JC: It's a regional approach so that we're not going to duplicate all the things we have. We went down to three regional presidents. And so now they have more to do. They have more to do, but they're going to have a team below them. It's going to be more grassroots or more on-the- ground type people. 

You're talking about having a regional seat president, and then having that regional president start to build the team underneath them, that sort of matches their regional responsibilities, in some ways. There will be originality to the infrastructure below that. So, your regional chief nursing officer, regional CEO, a chief medical officer, all those things start to make more sense under a leadership team in that area. You start to think about, "Well, if I have the right chief medical officer, do they now know what clinical programs need to be knitted together across the region?" And then, even more importantly, than just knitting it across the region, we also need our physician leader, and administrative leaders of the service lines need to knit this agreement and need to knit these hospitals together in these critical programs together, across the region. But then, between the regions as well. 

So, I think the service line is going to be really important moving forward. So patient safety indicators management, in particular in some of our our high functioning service lines like cardiology, cardiac surgery, neurosciences, orthopedics and cancer, and so it will become more of an integrated delivery network around cancer so that we're not doing the same sort of cancer services in every spot in our health system. We start to complement one another, and so that we can become more efficient that way.

# # # # # # #

Your tasks:
a. Transcribe the interview excerpt on regional health system leadership from "JC: It's a regional" up to and including "ground type people.".
b. Answer these questions about the interview excerpt on regional health system leadership:
(i) How many regional presidents did the system go down to?
(ii) Which three roles are named as part of a regional leadership team?
(iii) Which service lines are called high functioning?
c. Can you continue the interview excerpt on regional health system leadership from where it stops?
The rows are separate material and have no connection to the interview excerpt on regional health system leadership.

# # # # # # #

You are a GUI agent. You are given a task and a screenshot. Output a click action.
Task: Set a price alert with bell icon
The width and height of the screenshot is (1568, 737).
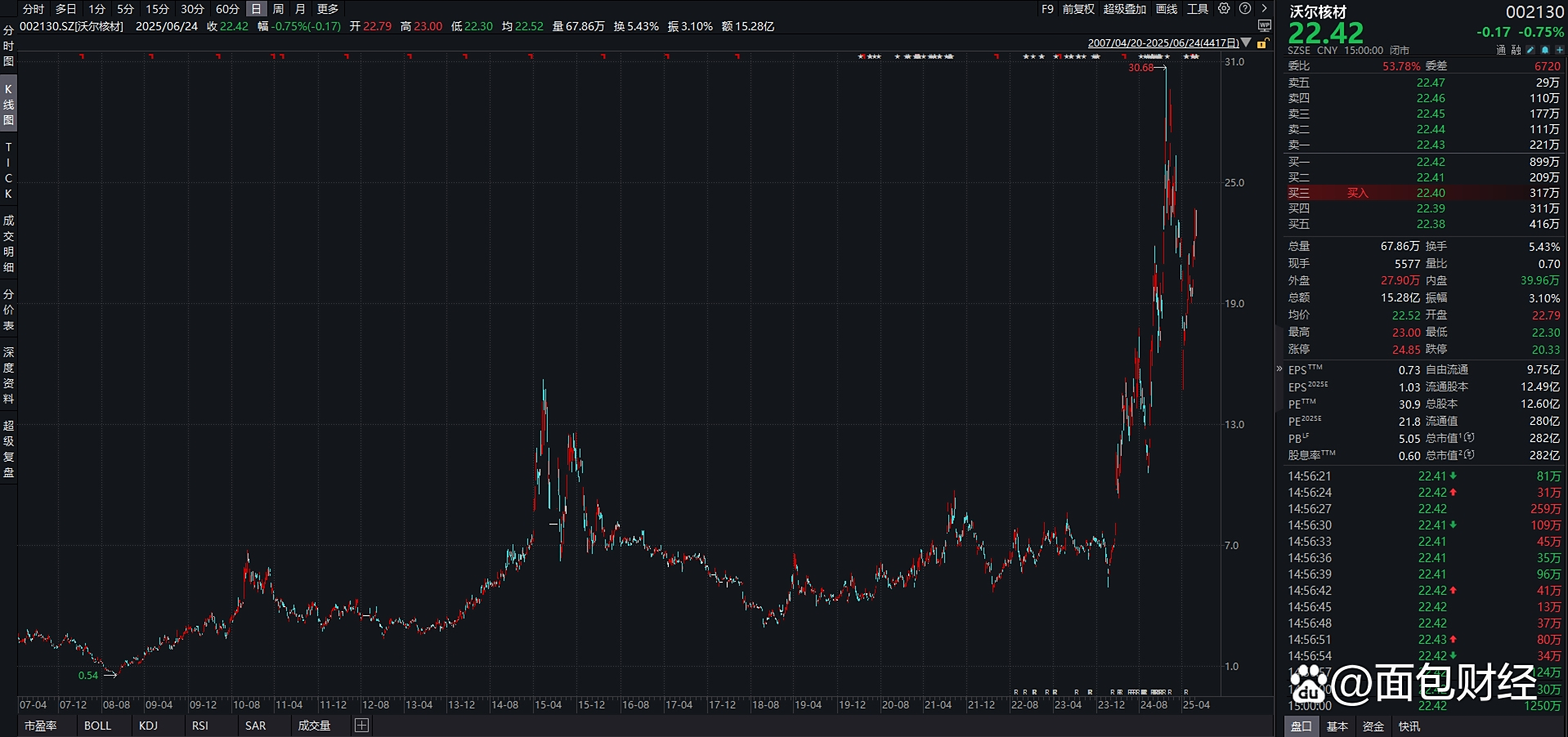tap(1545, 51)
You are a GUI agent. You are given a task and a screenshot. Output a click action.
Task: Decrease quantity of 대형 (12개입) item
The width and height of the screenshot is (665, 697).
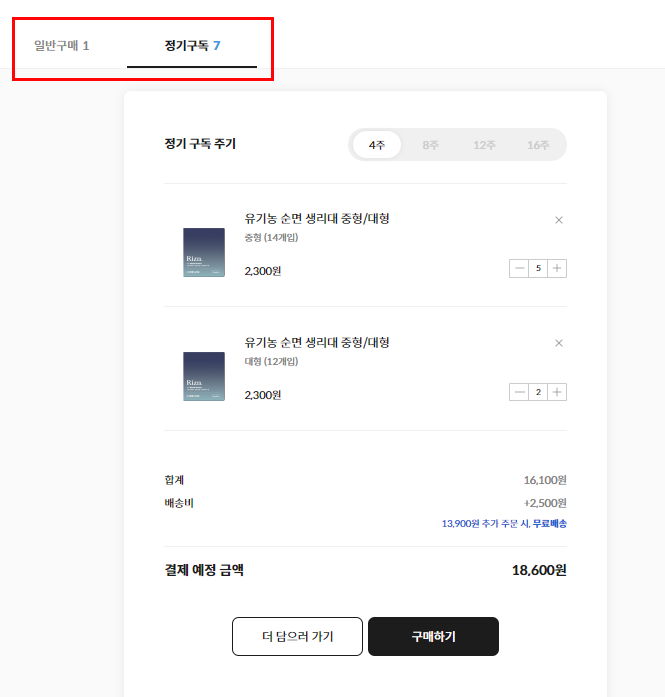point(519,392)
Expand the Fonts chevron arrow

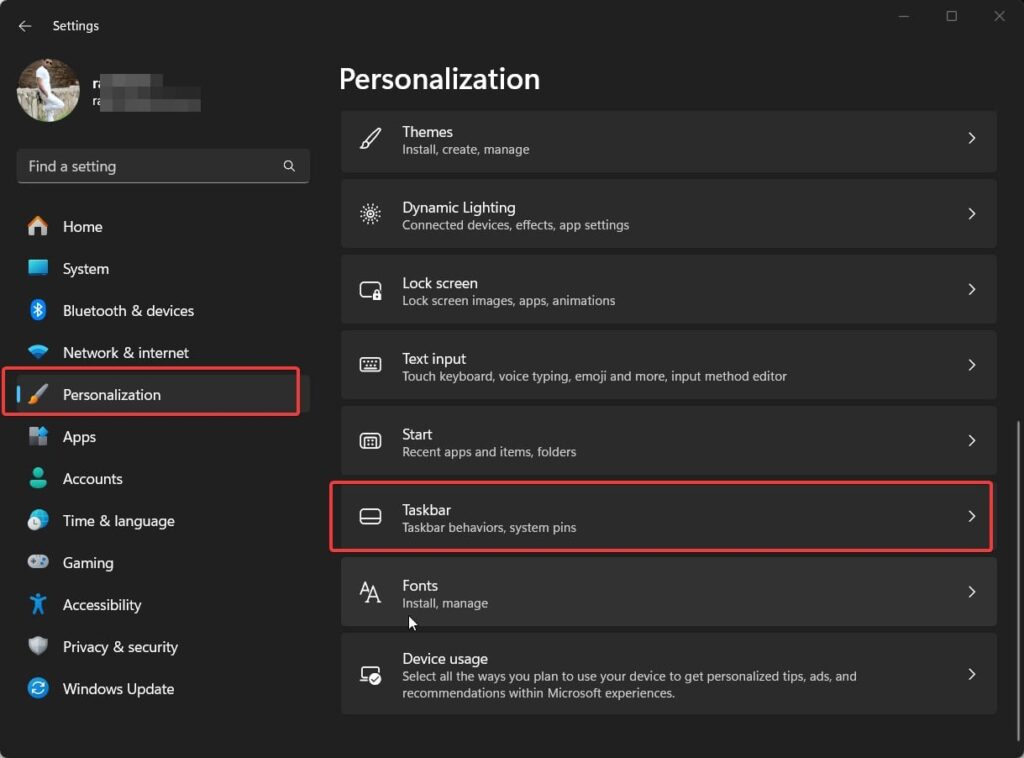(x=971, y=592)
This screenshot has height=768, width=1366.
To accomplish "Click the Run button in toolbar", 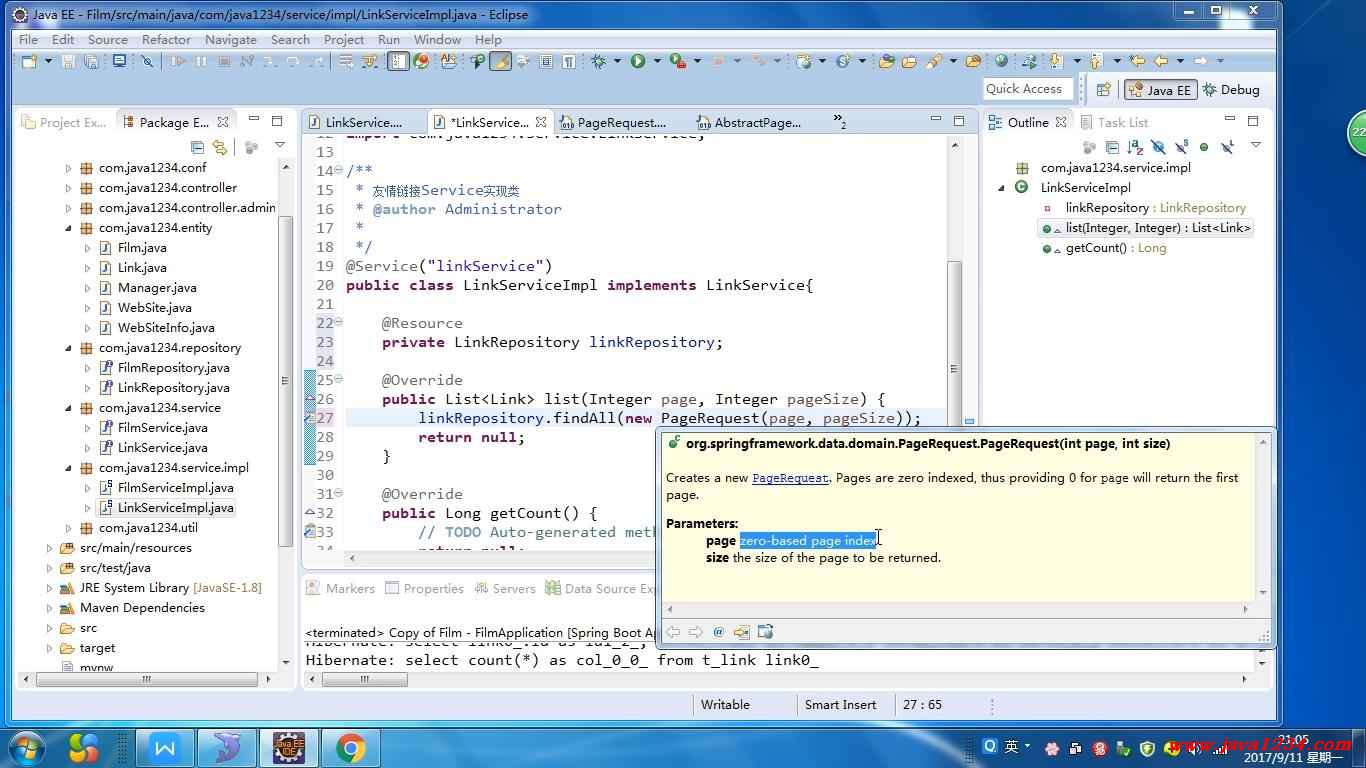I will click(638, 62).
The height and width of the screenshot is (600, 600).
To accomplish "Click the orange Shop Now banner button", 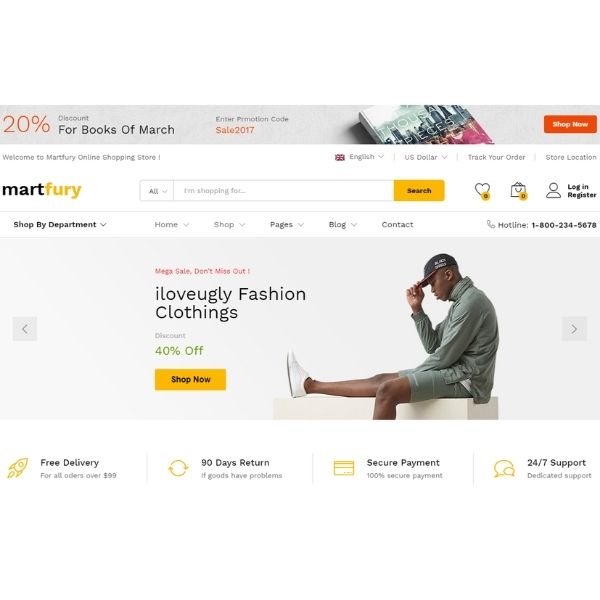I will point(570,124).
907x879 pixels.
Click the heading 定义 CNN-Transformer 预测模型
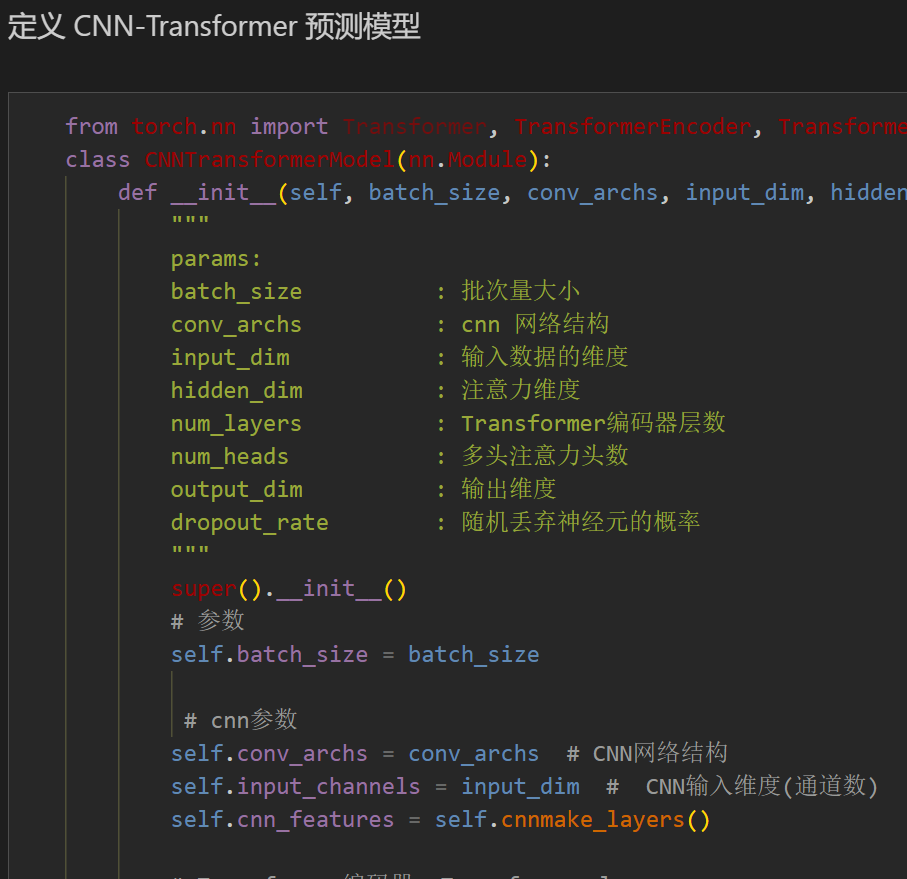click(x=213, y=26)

# # # # # # #

Answers for each item:
a.
JC: It's a regional approach so that we're not going to duplicate all the things we have. We went down to three regional presidents. And so now they have more to do. They have more to do, but they're going to have a team below them. It's going to be more grassroots or more on-the- ground type people.

b.
(i) Three.
(ii) The regional chief nursing officer, the regional CEO and a chief medical officer.
(iii) Cardiology, cardiac surgery, neurosciences, orthopedics and cancer.

c.
Q: If you could pass along a piece of advice to other hospital CEOs, what would it be?

JC: I think if we're waiting for what used to be hospital volumes that come back, like orthopedics and simple spine, they are not coming back into the hospitals. They're just not going to come back. They're going to be for the most part outpatient procedure. You must plan for a day without those things. That's No. 1.

Also, the fee-for-service environment continues to be challenging. And fee-for-service continues to be pushed from the inpatient to the outpatient, and the reimbursement is much lower. So, finding ways to make up that revenue is very difficult in a fee-for-service world. You have to think about diverse revenue streams moving forward. 

Additionally, I would also say empowering the physicians is really important. The plans can't come from the CEOs office. The plan to optimize cardiovascular must come from our cardiovascular leadership, which needs to have strong physician input. But the physicians, the front-line physicians of a physician leadership team need to own these plans, and they need to help develop them and be seen as owners. And we feel like they're owners. I want the administrative leadership of the service lines working with physicians, empowering them to help make these decisions and to help us grow our business in a way that is physician led.

Q: Anything else to add? 

JC: As much as we're integrating our system, across the three legs of the stool, each leg of the stool also needs to be sort of independent. Some pieces and parts need to be independent, and so that they stand on their own two feet. As much as integration is very important, they also need to be independent, independently successful. We're not going to the university to help support our health system. The university itself needs to be independently successful, the health plan needs to be able to work with other providers. It's really important for the health plan to be in some ways integrated, but also have an independent state so that it can work with other health plans, because we're not going to solve this problem, just Jefferson.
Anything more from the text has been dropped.